I'd been working along when I could on the Tanya Berlin Needlepainted Robin. I made good progress this past weekend. I've completed the wing feathers and the spray of blossoms and leaves below the bird. The other leaves are nearly done. It is a bit odd to work this along side the Japanese work--in Japanese embroidery you work front to back, in needlepainting you work back to front.
Long weekends area also a time when I haul out my Japanese embroidery frame and work on that. All I worked on this weekend was the gold couching at the end of the fan. I had a time of it! Controlling the metallic gold and the seeing golden couching threads amongst all of the reflections was difficult. I usually work in the morning but on Sunday I hadn't been feeling well, so I worked later in the day. I could see so much better with the sun at a different angle! 

 It doesn't look like I did much at all but I worked about five hours total over the weekend and completed three additional rounds of couching. It's pretty intense so I only work about an hour and a half at a time. 

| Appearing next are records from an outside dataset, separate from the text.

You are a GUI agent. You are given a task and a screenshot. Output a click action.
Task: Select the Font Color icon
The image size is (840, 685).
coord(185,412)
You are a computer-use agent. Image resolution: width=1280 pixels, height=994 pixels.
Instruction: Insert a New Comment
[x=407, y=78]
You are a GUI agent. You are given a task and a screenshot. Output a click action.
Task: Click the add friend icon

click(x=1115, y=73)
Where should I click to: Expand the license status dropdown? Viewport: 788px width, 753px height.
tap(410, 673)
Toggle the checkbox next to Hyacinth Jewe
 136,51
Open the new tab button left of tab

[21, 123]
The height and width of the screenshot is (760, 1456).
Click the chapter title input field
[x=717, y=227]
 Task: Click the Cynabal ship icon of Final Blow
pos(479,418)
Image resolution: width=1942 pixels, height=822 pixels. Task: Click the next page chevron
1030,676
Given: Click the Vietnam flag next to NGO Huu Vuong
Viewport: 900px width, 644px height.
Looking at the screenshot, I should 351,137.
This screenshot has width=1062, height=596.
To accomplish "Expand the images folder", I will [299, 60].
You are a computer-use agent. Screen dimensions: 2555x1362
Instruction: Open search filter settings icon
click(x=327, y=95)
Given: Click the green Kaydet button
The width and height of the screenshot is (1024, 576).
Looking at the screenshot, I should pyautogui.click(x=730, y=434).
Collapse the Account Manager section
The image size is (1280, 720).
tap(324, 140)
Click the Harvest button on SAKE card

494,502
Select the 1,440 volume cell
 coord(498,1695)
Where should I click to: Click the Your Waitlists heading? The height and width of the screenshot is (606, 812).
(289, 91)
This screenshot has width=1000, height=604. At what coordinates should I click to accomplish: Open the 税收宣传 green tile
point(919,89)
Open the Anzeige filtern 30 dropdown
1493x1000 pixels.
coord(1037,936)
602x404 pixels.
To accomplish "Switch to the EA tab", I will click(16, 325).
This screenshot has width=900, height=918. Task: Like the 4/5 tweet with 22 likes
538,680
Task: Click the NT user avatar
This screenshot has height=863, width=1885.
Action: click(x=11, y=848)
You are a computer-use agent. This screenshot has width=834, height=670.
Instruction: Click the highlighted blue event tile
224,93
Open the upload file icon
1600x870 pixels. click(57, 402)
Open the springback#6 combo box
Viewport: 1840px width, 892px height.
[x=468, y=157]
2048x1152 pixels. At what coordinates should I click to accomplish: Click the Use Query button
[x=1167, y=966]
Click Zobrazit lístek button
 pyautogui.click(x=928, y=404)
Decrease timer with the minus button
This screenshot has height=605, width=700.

This week I doctored. I saw a doctor for the vertigo, had a root canal (which went as perfectly as something like that can go--I love my dentist!) and saw a therapist to begin to help alleviate the dizziness. I feel better already this afternoon. The therapy will hopefully continue next week (after we sort some insurance issues). 

The cherry on top? Today we received notice that we all get off both Christmas eve and New Year's eve as holidays, in addition to the days themselves as a special gift. Woo-hoo!

5 comments:

Samplers, Silks and Linens said...

the feathers on the bird look lovely as do the little pink flowers, beautiful work - i really would love to try my hand at goldwork - am waiting for my little one to start daycare so hopefully then i will have time and the ability to concentrate, lol! hope you feel better soon.

terryb said...

Beautiful work on both the robin and the fan. But perhaps you can answer a question: What is the theory behind working from front to back, or alternately from back to front. I have to admit, working from back to front seems more logical to me, but that reflects the training I've had. The Japanese must have chosen the reverse for reasons that are not apparent to those who have not been students of JE.

coral-seas said...

Your gold couching looks very good. I was not in the habit recording my time when I stitched Suehiro so have no record of how long it took to fill the end blade. I know that it was many hours. The good news is that each round is shorter than the previous one so it goes quicker as you fill the shape.

Jenny Woolf said...

It would make me dizzy doing all that fine work,but the gold couching looks wonderful.

Moonsilk Stitches said...

I've found that goldwork does take quiet and concentration. In particular chipwork (a traditional embroidery technique I've not seen in Japanese embroidery)--those little pieces of metal like to hop around.

I really don't know why you go front to back in Japanese embroidery. It could be to get a perfect shape on the foremost item and then allow one point open space between it and any background items so the space "comes from" the background. A good question to ask at the Japanese embroidery group.

I've found on my own I go both ways, depending on the shapes and stitches to be used. But I've never really sat down and thought about why.